The best I could find is the following: Apparently Porcius Festus was the least offensive of a series of procurators.
It is fair to assert that the procurators were either openly hostile or, at best, indifferent to the needs of the Jewish populace. They were notorious for their rapacity. Their relatively short tenure, coupled with hostility toward Jews as a whole, may have impelled them to amass quick profits. Whatever the case, the last two procurators before the Jewish War (66 C.E.), *Albinus and Gessius Florus, as a consequence of their monetary extortions and generally provocative acts, were indubitably instrumental in hastening the outbreak of hostilities. The only exception appears to have been Porcius *Festus (60–62 C.E.) who made vain attempts to improve conditions. Jewish Library
One commenter has pointed out that the source may have a bias. Most of the sources I consulted have similar facts, but most of them share the same underlying interest - Jewish history. I doubt that Festus was that important in Roman history as whole.

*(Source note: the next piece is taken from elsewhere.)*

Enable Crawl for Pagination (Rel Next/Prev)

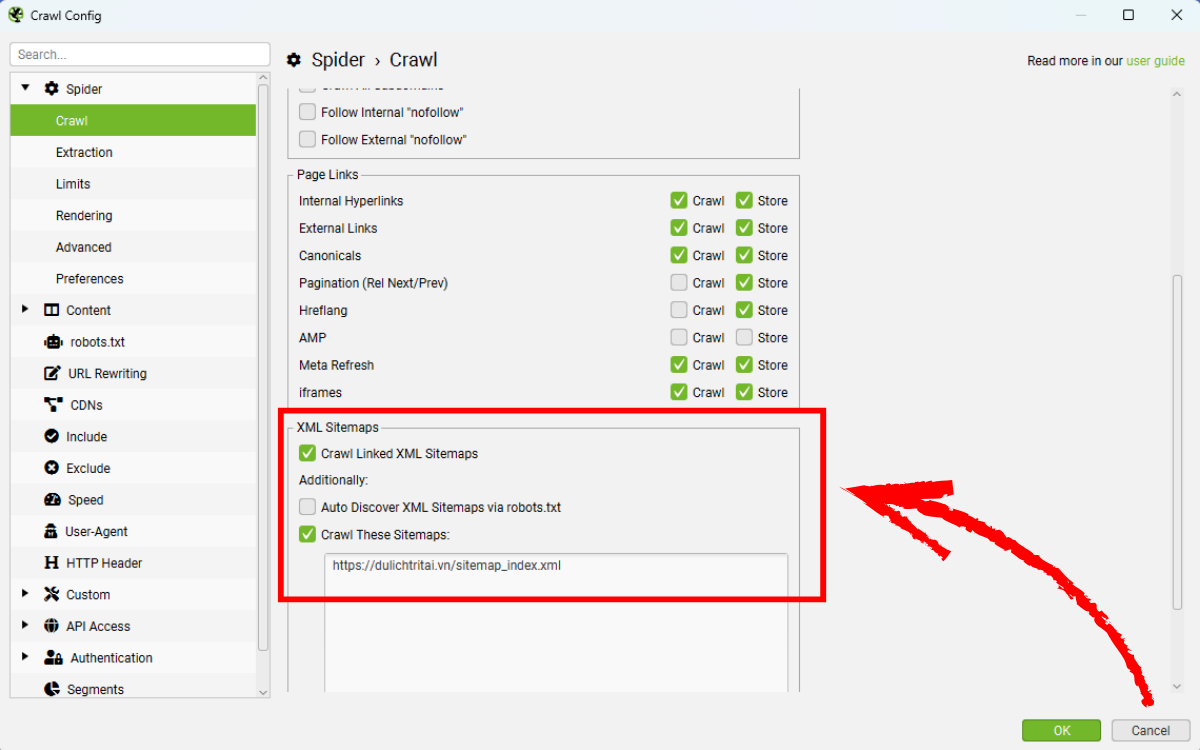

In my comment, I mentioned my hypothesis that monotheism might have been the cause of the dispute. OP indicated that I needed to clarify. In a polytheistic society such as Rome, monotheism is very suspicious. Rejection of societies shared gods implies a rejection of societies shared values and foundation. If the Jews reject Roman values, then implicitly they must not be far from rebellion. The issue wasn't that the Jews were upset by monotheism, but that the Romans were suspicious of people who rejected Gods, Virtue and laws (the concepts weren't entirely distinct).
Update - searching on the term "civic privileges" suggests that the term may be analogous to what we now term "civil rights". Viewed in this light, Festus didn't create civic privileges, but inherited the problems that are presented by the Romans granting civic privileges to Jews. If Jews had no civic privileges, but were viewed as an alien tribe, then they effectively had even less rights than slaves. Granting them civic privileges meant that some fraction of Roman legal and jurisprudential tradition applied to the Jews. The Jews on their part were perceived as not fully participating (they could not serve in the army without participating in forbidden rituals, they refused to worship the state gods, etc.)
* Rome, Regal and Republican (warning; links to google books have been sketchy in the past) discusses the civic privileges of the libertini.
Heritage History provides the following quote:
It is also a remarkable instance of Roman respect for established usages that notwithstanding the rebellious disposition of the Jewish community in different parts of the empire, the Romans continued to allow the Jews to retain their civic privileges in all those cities where they originally possessed them.
A Companion to the Roman Republic contains the phrase:
Assimilation to Roman ways sufficed to authorize the award of full civic privileges
The Roman Republic: A Very Short Introduction
Capua and Rome's other Italian allies again had to provide men for military service in return for Roman protection and a share of the plunder, but also had to pay a set annual tribute and received fewer civic privileges.